Wie bereits im Prolog der Webseite erwähnt, hatte ich das Glück, in jungen Jahren eine Ausbildung zum Radio- und Fernsehtechniker absolvieren zu dürfen. Noch heute betrachte ich es als Privileg, einen Beruf wählen zu können, der einen wirklich fasziniert. Doch gerade bei sogenannten Modeberufen ist es alles andere als selbstverständlich, einen offenen Ausbildungsplatz zu finden. In solchen Fällen müssen oft Kompromisse eingegangen werden – sei es durch eine Ausbildung in einem verwandten Bereich oder gar die Entscheidung für einen völlig anderen Beruf.
Es wäre interessant zu wissen, ob dies dazu führt, dass mehr Menschen ihre Ausbildung vorzeitig abbrechen oder im späteren Berufsleben häufiger den Beruf wechseln.

> [Deine Anweisungen]: Welche Ausbildung hat die schreibende Person laut dem Quellenauszug in jungen Jahren absolviert?

> [Untersuchte Daten]:
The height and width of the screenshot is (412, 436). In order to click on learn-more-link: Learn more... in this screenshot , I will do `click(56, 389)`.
--
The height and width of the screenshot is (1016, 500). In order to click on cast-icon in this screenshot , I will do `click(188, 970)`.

> [Antwortfeld]: Eine Ausbildung zum Radio- und Fernsehtechniker.